From Jupiter to the Universe: First Science Targets Chosen For James Webb Space Telescope

Artist’s conception of the James Webb Space Telescope in space. Image Credit: Northrop Grumman

The James Webb Space Telescope (JWST) may not be launching until 2019, but the first targets for the powerful new observatory have already been chosen, including Jupiter, organic molecules in star-forming clouds and baby galaxies in the distant Universe. JWST is the long-awaited “successor” to the Hubble Space Telescope and will provide unprecedented new views of the Universe.

These first targets were chosen from 100 different proposals as part of a competitive peer-review selection process and have been allotted nearly 500 hours of observing time.

“We were impressed by the high quality of the proposals received. These programmes will not only generate great science, but will also be a unique resource for demonstrating the investigative capabilities of this extraordinary observatory to the worldwide scientific community,” said Ken Sembach, director of the Space Telescope Science Institute (STScI) in Baltimore, Maryland. “We want the research community to be as scientifically productive as possible, as early as possible, which is why I am so pleased to be able to dedicate nearly 500 hours of director’s discretionary time to these early release science observations.”

Jupiter, as seen here recently by the Juno spacecraft, will be one of the first targets of JWST. Image Credit: NASA/SwRI/MSSS/Gerald Eichstädt/Seán Doran

One great aspect of these observations is that the data will be publicly available immediately, which will help astronomers plan follow-up observations, as well as, of course, benefitting the public in general.

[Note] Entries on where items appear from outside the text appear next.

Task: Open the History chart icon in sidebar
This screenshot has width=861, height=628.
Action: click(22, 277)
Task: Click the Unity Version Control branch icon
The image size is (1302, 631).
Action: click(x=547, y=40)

Four of the first set of observations will be led by astronomers from ESA, while JWST itself is a collaboration of ESA, NASA and the Canadian Space Agency.

“It is exciting to see the engagement of the astronomical community in designing and proposing what will be the first scientific programmes for the James Webb Space Telescope,” noted Alvaro Gimenez, ESA Director of Science.

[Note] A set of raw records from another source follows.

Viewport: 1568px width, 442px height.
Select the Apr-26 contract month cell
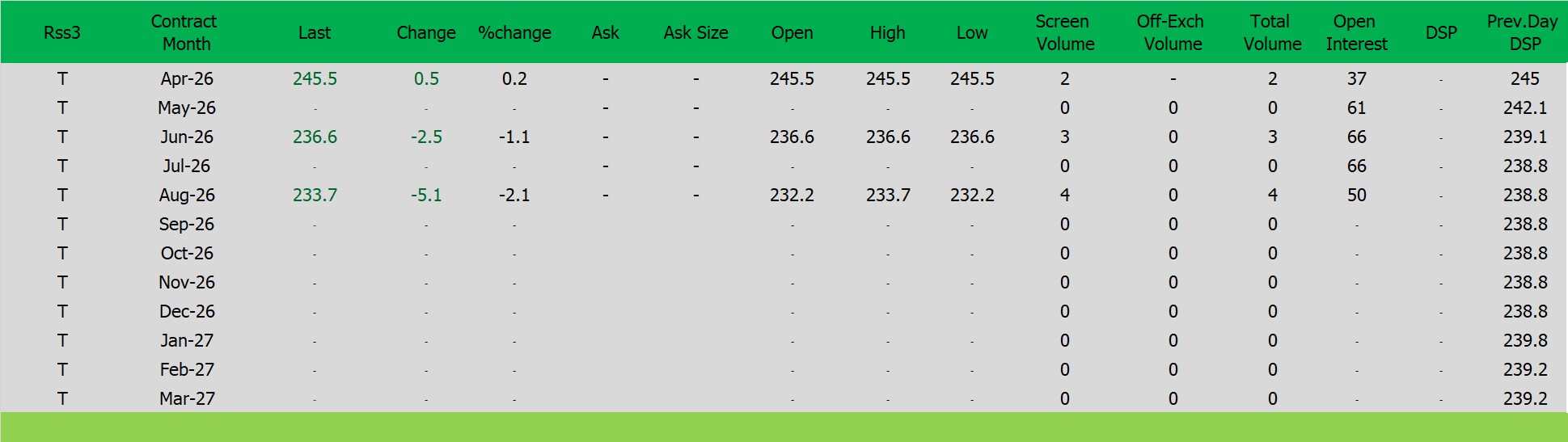click(187, 78)
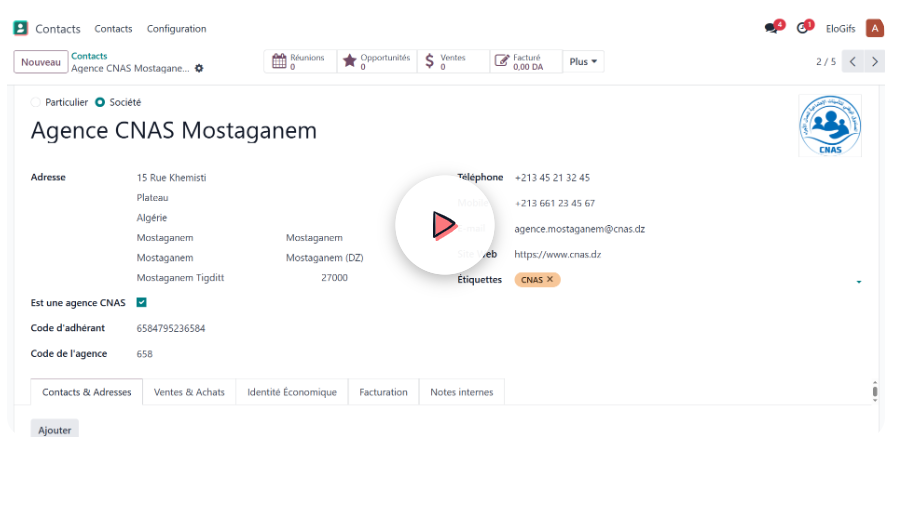
Task: Remove the CNAS tag with x
Action: [550, 280]
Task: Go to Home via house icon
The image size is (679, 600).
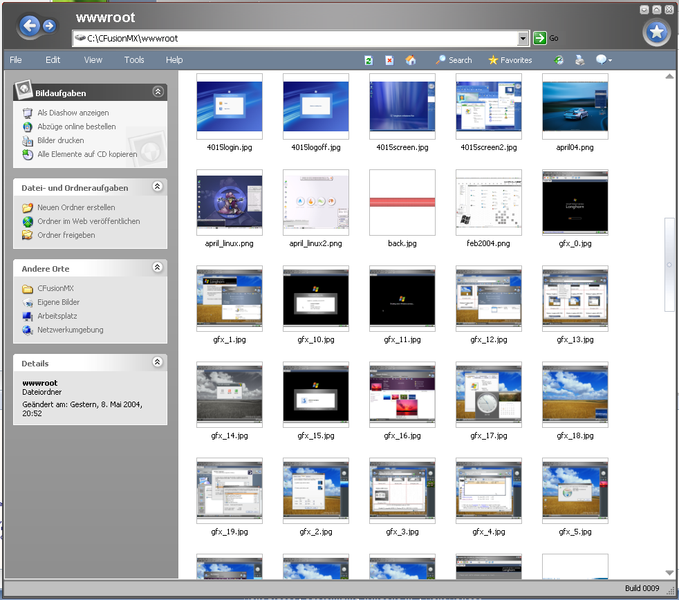Action: (x=410, y=60)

The Hubble Space Telescope already revolutionized our knowledge about the Universe, and now JWST will expand on that.

Engineers conducting a white light inspection of the James Webb Space Telescope’s large mirror. Photo Credit: NASA/Chris Gunn

Diagram depicting different parts of JWST. Image Credit: NASA

“Webb will revolutionise our understanding of the Universe and the results that will come out from these early observations will mark the beginning of a thrilling new adventure in astronomy,” said Gimenez.

JWST will search for the earliest galaxies in the Universe, and study the massive black holes at their centers, as well as observe the birth of new stars and planetary systems. As reported earlier, JWST will also look at Europa and Enceladus, two ocean moons in our Solar System which are thought to be able, maybe, to support some form of life.

One of the most exciting objectives of JWST is to analyze the atmospheres of some closer exoplanets, including to search for possible biomarkers as evidence of life. An increasing number of exoplanets which are near Earth-sized and/or in the habitable zones of their stars are being discovered by astronomers, and JWST will help to narrow down which ones are potentially the most habitable.

One of the most exciting tasks of JWST will be to examine some nearby exoplanets for possible signs of life in their atmospheres. Image Credit: NASA Ames/SETI Institute/JPL-Caltech

“I’m thrilled to see the list of astronomers’ most fascinating targets for the Webb telescope, and extremely eager to see the results. We fully expect to be surprised by what we find,” said John C. Mather, Senior Project Scientist for the Webb telescope and Senior Astrophysicist at NASA’s Goddard Space Flight Center, Greenbelt, Maryland.

JWST had been scheduled to launch in October 2018, but that date was pushed backed to spring 2019.